Our experimentation environment involves a customized instance of the original EDS system that uses Java Remote Method Invocation (RMI) for sending and receiving event messages among components. Monitoring functionality is added to each component, so that all events are captured and logged in a MySQL database. A multi-threaded Java client is written to emulate a configurable number of concurrent users. Gaussian-distributed timing delays are inserted to make the simulation as close to the real-world environment as possible. Unless otherwise noted, we used the compromised UC1-TBDLINK as the default test scenario. Malicious events from StrategyAnalyzer to ResourceManager are injected during simulation runs according to a pre-defined anomaly rate.

Except for the Apriori implementation which was implemented using Weka, all other ARMOUR framework components are developed using Java. Both simulation and data analysis are run on a quad-core Mac OS X machine.
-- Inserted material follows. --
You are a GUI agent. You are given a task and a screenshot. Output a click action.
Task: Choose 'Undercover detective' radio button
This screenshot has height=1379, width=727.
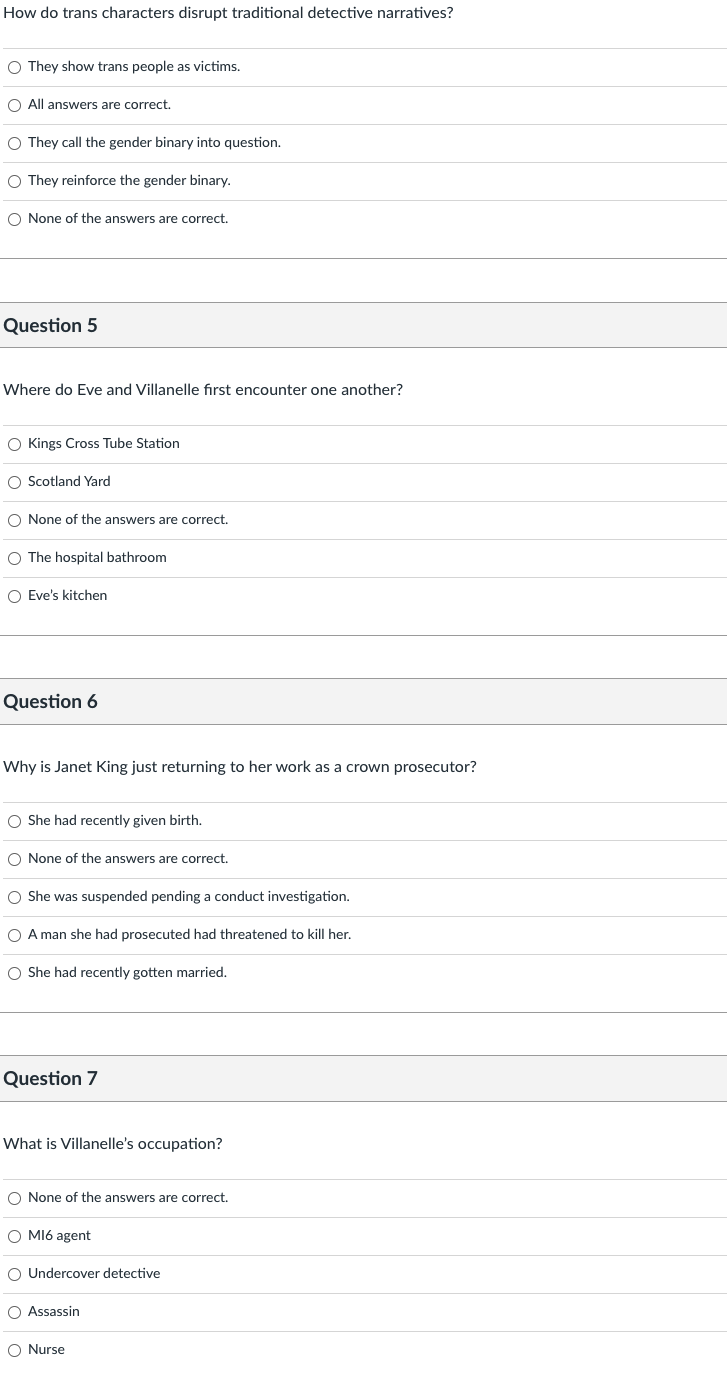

In order to evaluate the performance of the framework under different concurrency settings, we set up different test cases with a varying number of concurrent users, from 5 to 100. In reality, however, different users may have different proficiency levels and browsing habits, therefore the number of concurrent users is not a consistent measure of system concurrency. The concurrency measure γ, on the other hand, is a much more objective measure, and its correlation with the number of simulated users in our experiments is shown in the diagram-TBDLINK. Here we call them active users, because they are always-busy users intended to generate a heavy load on the system, and therefore may represent a much larger number of human users in a real-world setting. The near-linear relationship between γ and the number of users can help a real-world system estimate one from the other, once their ratio is estimated.